Wednesday, April 15, 2015
I feel spectacularly lucky to be living in Europe with my family. The opportunities to experience the cultures and explore the history of this continent are the stuff of dreams for most people. And we get to live that dream. I spend a lot of time trying to photograph and document all of our travels and even the moments that have become commonplace for us because of living here. My goal is to have a physical reminder of all the things we have seen and done so that my children will be able to hold onto the memories that they have made here. I'm pretty confident that my oldest will be able to remember some of the highlights on his own, but at 6 years old Wyatt probably will only be able to retrieve bits and pieces if he's lucky. And the baby has no idea that she isn't actually European, so photos of her in the incredible places she's been will be like looking at some other person's life when she flips through them in a few years.
To me, it's those memories that are the most important to take away with us from this adventure. Much more so than any souvenir that will be stuck on a shelf or broken within days of buying it. They will build my kids into the adults that they will be one day (sooner than I am ready for!). I know for sure that mine have influenced my personality in so many ways. We didn't take fancy vacations, we just didn't have the money for that. So the memories that influenced me the most are of the times I spent in the kitchen with my mom and grandmother. My skills are only so good because of the experiences that I was allowed to have alongside those two women. To say that my most influential memories are all about food is an understatement. In fact, even what I can recall from the few vacations that we did take is food. Salty, delicious Virginia ham and Death by Chocolate in Colonial Williamsburg, anyone? Or maybe catching crabs and eating pizza and boardwalk fries at the Jersey shore?
Recently, my mom has been struggling with some health issues and has been forced to reevaluate the way that she eats as a result. She hasn't been able to eat many of the wonderful foods that she and my grandmother taught me how to make as a child. I can't imagine how difficult it must be to have the memories of the pastries, cakes, and breads that she knows so well and not be able to eat any of them. When we visited back home just last week we had a big family gathering. After making cakes, cream puffs, breads and lemon bars for days, my mom had to just sit by and watch everyone else eat them. As the guests started to leave and only close family was left lingering and chatting she asked me to make these for her. Just a little pleasure in a moment when there were so many things she had to stay away from. It was, of course, the least I could do for the woman who's lessons made me the person that I am. I had been tinkering with a recipe that includes none of the things she has to stay away from but is still the comfort food she longs for. I'm thrilled that by the end of that evening, I was able to present these brownies to her and hopefully, create another one of those memories that stays with you for a lifetime.

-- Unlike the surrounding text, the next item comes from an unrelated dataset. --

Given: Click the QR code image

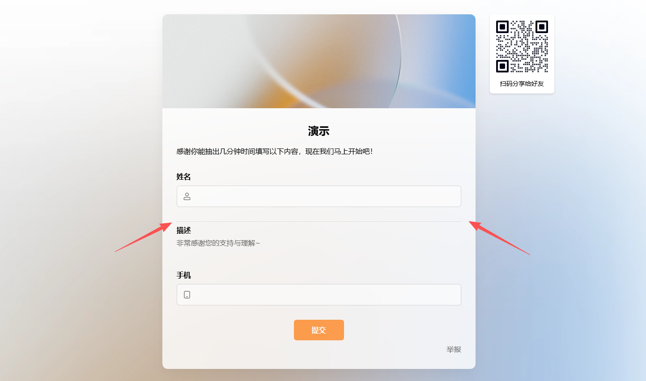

Grain and Dairy Free Chestnut Flour Brownies
Makes 12 brownies. Adapted from Fig Jam and Lime Cordial.
For the printable recipe, click here.
I found chestnut flour in a natural food store recently and decided to give it a try. It's so different from the other nut flours I've used before. Unlike the grainy texture of almond or hazelnut flour, chestnut flour is silky and really feels like wheat flour. It's a bit on the expensive side, but in this recipe a little goes a long way. One bag will last quite a while if you care for it (like other nut flours, it stays the freshest when stored in the freezer). In this recipe it really does well and helps give the brownie structure without imparting an overly nutty flavor. The other new ingredient for me was coconut oil. Admittedly, I cannot stand coconut. So I was definitely hesitant to give it a go, but there really is no other good substitute for butter in a recipe like this except maybe vegetable oil. I have to say that the coconut oil ended up doing a good job. And while there was a slight aroma of coconut, I was happy that I couldn't taste it at all in the finished brownie. Success.
5 tbs coconut oil
1 1/3 cups (8 oz) 60% cocao semisweet chocolate chips
2/3 cups cane sugar
1 tsp vanilla extract
2 eggs, room temperature
1/4 cup chestnut flour, sifted
Preheat your oven to 350 degrees. Line an 8x8 inch baking pan with parchment paper.
In a large saucepan over medium heat, melt the coconut oil. Once the coconut oil is melted stir in the chocolate chips and remove from the heat. Stir the sugar into the chocolate mixture and then add the vanilla and eggs. Stir until all are well combined. Then add the chestnut flour and stir vigorously. The batter will appear slightly curdled at first. Keep stirring and you will see and almost magical transformation into a thick, smooth batter. Pour the finished batter into the prepared pan.
Bake for about 20 minutes or until the top appears to have dulled in shine just a little bit and the center is just barely set. Cool completely and then cut into 12 squares. The brownies will keep for a couple of days stored in an airtight container.